#### Source excerpt
* * * * * * *
Srivastava does not teach a third frame rate different from the first frame rate and the second frame rate. Srivastava, however, suggests a third frame rate different from the first frame rate and the second frame rate (Srivastava [0065] “the second frame rate may be 60 FPS or 90 FPS” [0063] “the first frame rate may be 30 FPS”). Before the effective filing date of the claimed invention, it would have been obvious for one of ordinary skill in the art to modify the third frame rate of Srivastava to be 90 FPS when the first and second frame rates are 60 and 90 FPS, respectively, as suggested by Srivastava to mix it up.
Claim(s) 9 is/are rejected under 35 U.S.C. 103 as being unpatentable over Srivastava et al. (US 2024/0022827) as applied to claim 8 above, and further in view of Fu (US 2009/0047971).
Regarding claim 9, Srivastava des not teach/suggest: The asymmetric image fusion method of claim 8, wherein a reused frequency of the first reused image frame is different from a reused frequency of the third reused image frame. Fu, however, teaches/suggests a reused frequency of is different from a reused frequency of (Fu [0005] “Under adaptive frequency reuse technique, different frame zones are applied with different frequency reuse factors”). Before the effective filing date of the claimed invention, it would have been obvious for one of ordinary skill in the art to modify the first and third image frames of Srivastava to be reused at different frequencies as taught/suggested by Fu for adaptive frequency reuse.
As such, Srivastava as modified by Fu teaches/suggests a reused frequency of the first reused image frame is different from a reused frequency of the third reused image frame (Srivastava [0060] “additional output image frames may be generated by reusing intermediate image frame 222 (S12) for fusion with both adjacent long image frames” Fu [0005] “Under adaptive frequency reuse technique, different frame zones are applied with different frequency reuse factors”).
Claim(s) 10-12 is/are rejected under 35 U.S.C. 103 as being unpatentable over Srivastava et al. (US 2024/0022827) in view of Wu (US 2018/0335861).
Regarding claim 10, Srivastava teaches/suggests: The asymmetric image fusion method of claim 1, further comprising:
fusing the first reused image frame with a current second image frame of the set of second image frames to output a current fused image frame of the set of fused image frames (Srivastava [0058] “An output image frame 232 (F1) may be determined from the intermediate image frame 222 (S12) and the image frame 202 (L1), such that F1=Fuse(S12,L1)” [Image frame L1 meets the current second image frame.]); and
fusing the first reused image frame with a following second image frame of the set of second image frames to output a following fused image frame of the set of fused image frames (Srivastava [0060] “The subsequent output image frame 234 (F2) may be determined such that F2=Fuse(L2,S12)” [Image frame L2 meets the following second image frame.]).
Srivastava does not teach/suggest delaying for showing the following fused image frame after a predefined period. Wu, however, teaches/suggests delaying for showing after a predefined period (Wu [0027] “the new second frame F2′ will be delayed by a certain of time and then displayed”). Before the effective filing date of the claimed invention, it would have been obvious for one of ordinary skill in the art to modify the output image frames of Srivastava to be delayed and then displayed as taught/suggested by Wu for synchronization.
As such, Srivastava as modified by Wu teaches/suggests delaying for showing the following fused image frame after a predefined period (Srivastava [0060] “The subsequent output image frame 234 (F2) may be determined such that F2=Fuse(L2,S12)” Wu [0027] “the new second frame F2′ will be delayed by a certain of time and then displayed”).
* * * * * * *
#### Dataset content
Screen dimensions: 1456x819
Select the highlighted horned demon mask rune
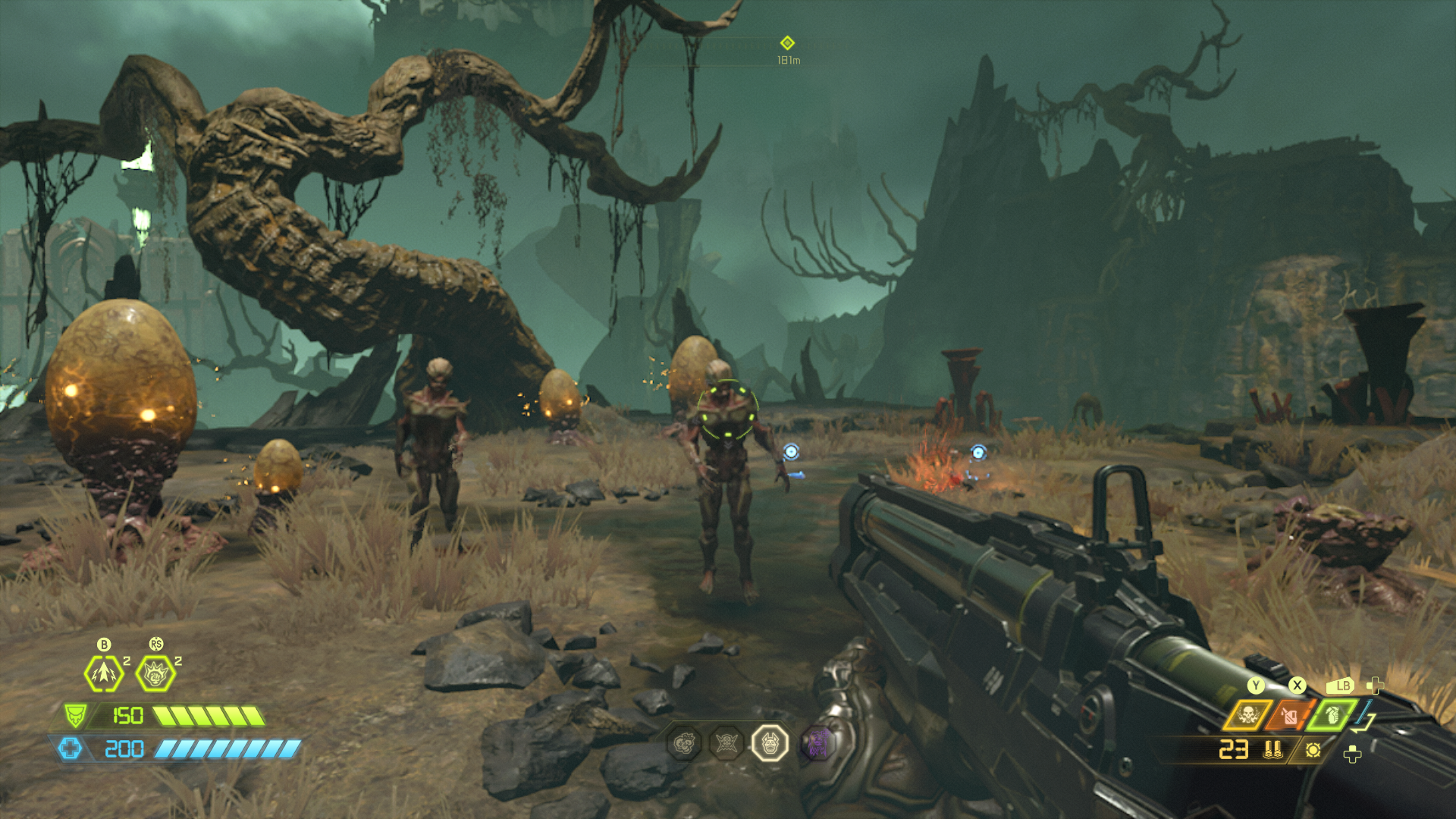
* * * * * * *
#### Things to do
1. List every patent publication number cited in the patent rejection text.
2. Write the next part of the patent rejection text, picking up after its final sentence.
The lines have no connection to the patent rejection text.

#### Responses in order
1.
US 2024/0022827
US 2009/0047971
US 2018/0335861

2.
Regarding claim 11, Srivastava as modified by Wu teaches/suggests: The asymmetric image fusion method of claim 10, wherein the predefined period is time difference between an ending point of time of the first reused image frame and an ending point of time of the current second image frame (Srivastava [0058] “An output image frame 232 (F1) may be determined from the intermediate image frame 222 (S12) and the image frame 202 (L1), such that F1=Fuse(S12,L1)” Wu [0027] “the new second frame F2′ will be delayed by a certain of time and then displayed”). In view of Srivastava and Wu, the time difference of the end time of image frame S1 and that of image frame L1 meets the predefined period.
Regarding claim 12, Srivastava teaches/suggests: The asymmetric image fusion method of claim 1, further comprising:
fusing the first reused image frame with a previous second image frame of the set of second image frames to output a previous fused image frame of the set of fused image frames (Srivastava [0058] “An output image frame 232 (F1) may be determined from the intermediate image frame 222 (S12) and the image frame 202 (L1), such that F1=Fuse(S12,L1)” [Image frame L1 meets the previous second image frame.]); and
fusing the first reused image frame with a current second image frame of the set of second image frames to output a current fused image frame of the set of fused image frames (Srivastava [0060] “The subsequent output image frame 234 (F2) may be determined such that F2=Fuse(L2,S12)” [Image frame L2 meets the current second image frame.]).
Srivastava does not teach/suggest delaying for showing the previous fused image frame after a predefined period, delaying for showing the current fused image frame after a predefined period. Wu, however, teaches/suggests delaying for showing after another predefined period (Wu [0027] “the new second frame F2′ will be delayed by a certain of time and then displayed”). The same rationale to combine as set forth in the rejection of claim 10 is incorporated herein.
As such, Srivastava as modified by Wu teaches/suggests delaying for showing the previous fused image frame after a predefined period (Srivastava [0058] “An output image frame 232 (F1) may be determined from the intermediate image frame 222 (S12) and the image frame 202 (L1), such that F1=Fuse(S12,L1)” Wu [0027] “the new second frame F2′ will be delayed by a certain of time and then displayed”), and delaying for showing the current fused image frame after a predefined period (Srivastava [0060] “The subsequent output image frame 234 (F2) may be determined such that F2=Fuse(L2,S12)” Wu [0027] “the new second frame F2′ will be delayed by a certain of time and then displayed”).
Response to Arguments
Applicant's arguments filed on 03/16/2026 have been fully considered but they are not persuasive.
Applicant argues “Srivastava fails to teach the inventive characteristic of 'the another first reused image frame is not fused with the set of second image frames' of the present application.” See Remarks, p. 8.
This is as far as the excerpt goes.